Until six years ago, he only worked in Queensland. Eagers operates under a franchise system. Since 2005, around the time Mr. Ward began with the company, it has begun to expand interstate, but the big leap was the acquisition of Adtrans, which secured access to South Australia and Victoria and increased its footprint in New South Wales, providing her presence all over the east coast. .

Eagers currently handles 45% of operations in Queensland; 24 percent in New South Wales; 19 percent in South Australia; and 6 per cent each in Victoria and the Northern Territory. Adtrans is the largest car retailer in South Australia and a major truck retailer in New South Wales, Victoria and South Australia.

Mr. Ward said the acquisition took place at the end of 2010 and it was only last year that the company began to make real profits from the acquisition.

“What we have been able to do is to eliminate the entire management layer of a public company for one small company and merge it into a larger company, things like payroll,” he said. "Once you've made an acquisition, it takes some time to lock in, and we're seeing the benefit of that now."

Mr.

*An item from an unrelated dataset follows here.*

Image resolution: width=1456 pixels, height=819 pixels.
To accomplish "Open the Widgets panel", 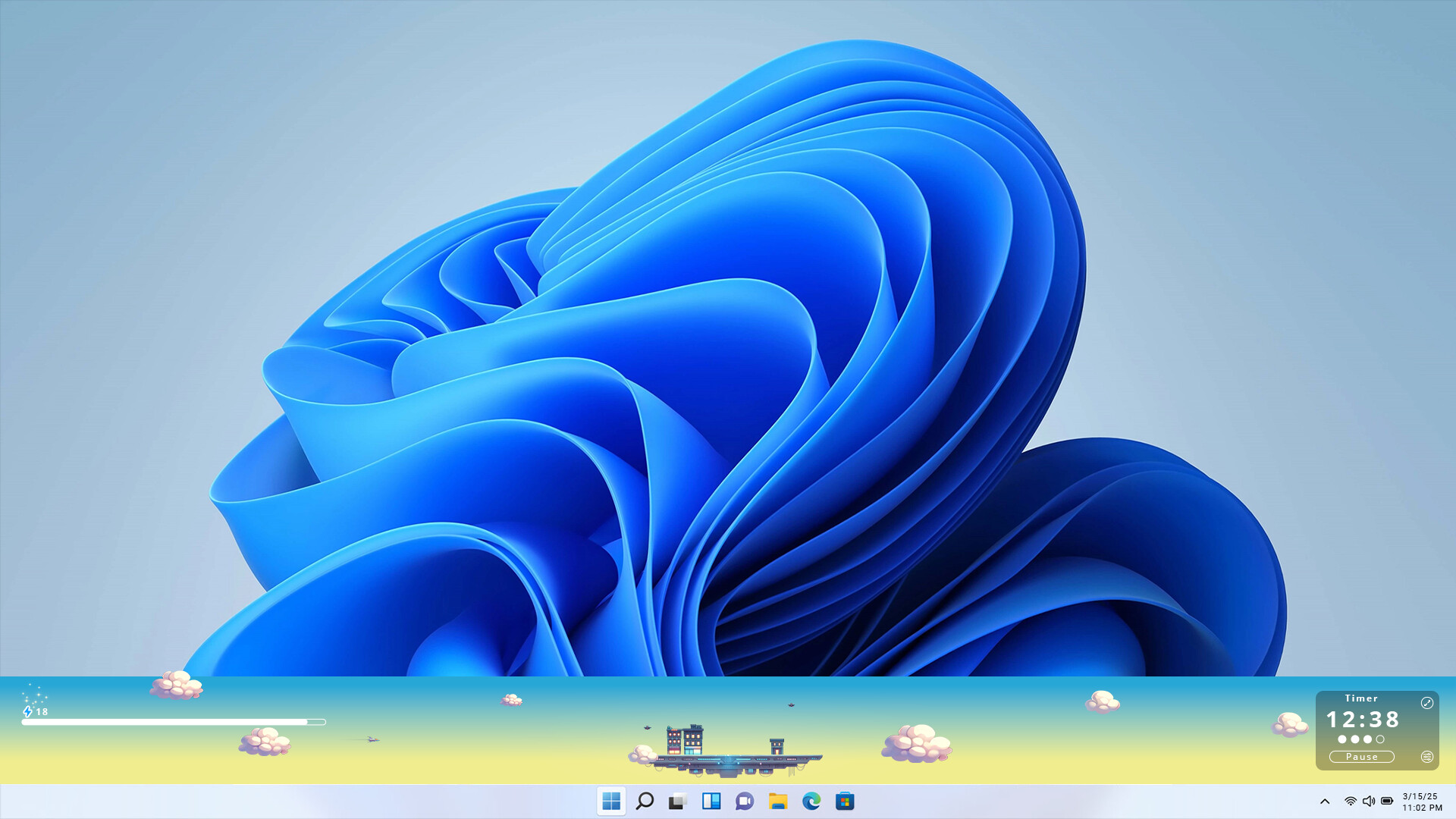I will point(711,801).
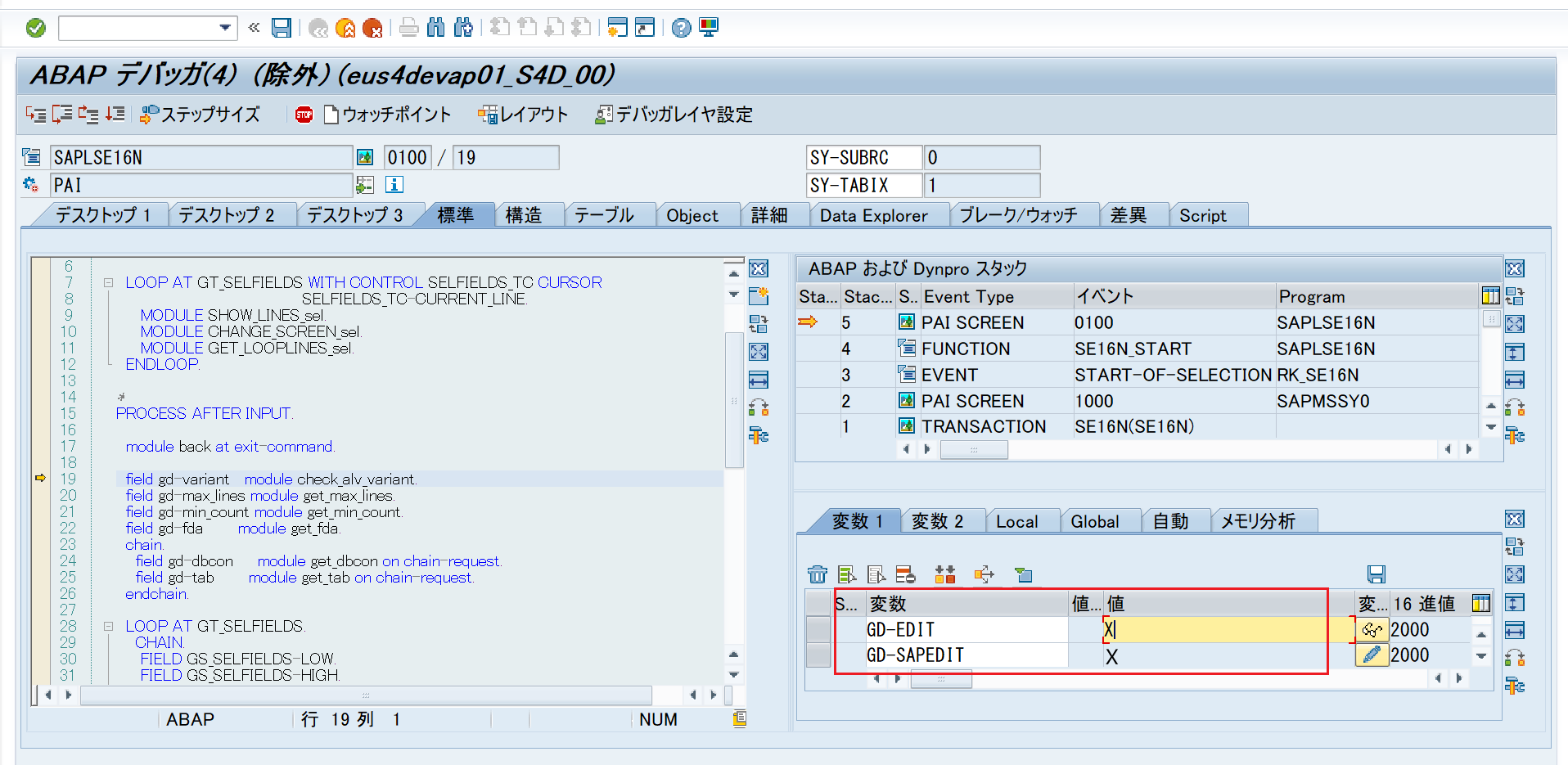The image size is (1568, 765).
Task: Click the pencil edit icon next to GD-SAPEDIT
Action: pos(1372,655)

Ward said that almost exactly half of the projected increase in profits this year was due to the acquisition of Adtrans, but the company also achieved efficiency gains. “It's a game of inches. This is an industry where a lot of people get commissions and margins are always low,” he said.

He said AP Eagers used accounting firm Deloitte to evaluate the company's performance every 90 days, and this gave the company the ability to identify problem areas very quickly.

"So if we're not working in some area, we can identify it and take action pretty quickly to fix the problem," he said. “In 2008-09, we did a lot of things that, in retrospect, we put off for years, but the GFC really pushed us to do something about it.

“What we have been able to do is reduce our cost base, which was getting bigger until 2007. In some cases, this is due to a move to cheaper facilities where we get the same exposure but pay less.”

A good example of this is Brisbane, where the company operated Ford and General Motors dealerships in two prestigious but expensive locations. Now they have moved, cutting costs and adding a Mitsubishi store.